____ MATERIAL
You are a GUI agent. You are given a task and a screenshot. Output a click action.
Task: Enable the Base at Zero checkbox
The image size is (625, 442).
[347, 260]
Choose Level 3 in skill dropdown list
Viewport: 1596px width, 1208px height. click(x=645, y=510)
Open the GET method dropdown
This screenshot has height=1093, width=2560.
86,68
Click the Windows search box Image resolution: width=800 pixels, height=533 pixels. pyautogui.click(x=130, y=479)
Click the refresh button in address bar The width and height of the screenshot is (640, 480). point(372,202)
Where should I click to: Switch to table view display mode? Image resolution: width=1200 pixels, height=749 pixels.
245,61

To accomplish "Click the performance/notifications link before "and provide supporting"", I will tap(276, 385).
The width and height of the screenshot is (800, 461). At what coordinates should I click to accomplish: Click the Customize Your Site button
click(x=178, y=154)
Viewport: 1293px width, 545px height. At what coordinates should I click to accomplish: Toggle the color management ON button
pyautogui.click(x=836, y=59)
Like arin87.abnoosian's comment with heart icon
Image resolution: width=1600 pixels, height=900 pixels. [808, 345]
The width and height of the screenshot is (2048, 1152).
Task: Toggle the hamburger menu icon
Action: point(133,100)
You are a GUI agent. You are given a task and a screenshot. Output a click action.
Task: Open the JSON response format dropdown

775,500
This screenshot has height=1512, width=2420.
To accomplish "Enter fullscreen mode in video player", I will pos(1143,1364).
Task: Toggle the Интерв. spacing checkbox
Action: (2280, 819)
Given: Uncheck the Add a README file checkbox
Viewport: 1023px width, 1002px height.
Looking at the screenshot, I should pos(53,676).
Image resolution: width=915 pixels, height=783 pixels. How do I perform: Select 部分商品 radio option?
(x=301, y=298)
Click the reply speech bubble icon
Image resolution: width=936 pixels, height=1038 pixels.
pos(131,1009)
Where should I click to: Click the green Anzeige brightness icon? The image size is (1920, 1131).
________
» **GIVEN INSTRUCTION**
Please turn the listing above into a numbered list, leaving out the blank lines.

» **ANSWER TO THIS TASK**
1. You are a GUI agent. You are given a task and a screenshot. Output a click action.
2. Task: Enable the Base at Zero checkbox
3. The image size is (625, 442).
4. [347, 260]
5. Choose Level 3 in skill dropdown list
6. Viewport: 1596px width, 1208px height. click(x=645, y=510)
7. Open the GET method dropdown
8. This screenshot has height=1093, width=2560.
9. 86,68
10. Click the Windows search box Image resolution: width=800 pixels, height=533 pixels. pyautogui.click(x=130, y=479)
11. Click the refresh button in address bar The width and height of the screenshot is (640, 480). point(372,202)
12. Where should I click to: Switch to table view display mode? Image resolution: width=1200 pixels, height=749 pixels.
13. 245,61
14. To accomplish "Click the performance/notifications link before "and provide supporting"", I will tap(276, 385).
15. The width and height of the screenshot is (800, 461). At what coordinates should I click to accomplish: Click the Customize Your Site button
16. click(x=178, y=154)
17. Viewport: 1293px width, 545px height. At what coordinates should I click to accomplish: Toggle the color management ON button
18. pyautogui.click(x=836, y=59)
19. Like arin87.abnoosian's comment with heart icon
20. Image resolution: width=1600 pixels, height=900 pixels. [808, 345]
21. The width and height of the screenshot is (2048, 1152).
22. Task: Toggle the hamburger menu icon
23. Action: point(133,100)
24. You are a GUI agent. You are given a task and a screenshot. Output a click action.
25. Task: Open the JSON response format dropdown
26. 775,500
27. This screenshot has height=1512, width=2420.
28. To accomplish "Enter fullscreen mode in video player", I will pos(1143,1364).
29. Task: Toggle the Интерв. spacing checkbox
30. Action: (2280, 819)
31. Given: Uncheck the Add a README file checkbox
32. Viewport: 1023px width, 1002px height.
33. Looking at the screenshot, I should pos(53,676).
34. Image resolution: width=915 pixels, height=783 pixels. How do I perform: Select 部分商品 radio option?
35. (x=301, y=298)
36. Click the reply speech bubble icon
37. Image resolution: width=936 pixels, height=1038 pixels.
38. pos(131,1009)
39. Where should I click to: Click the green Anzeige brightness icon? The image size is (1920, 1131).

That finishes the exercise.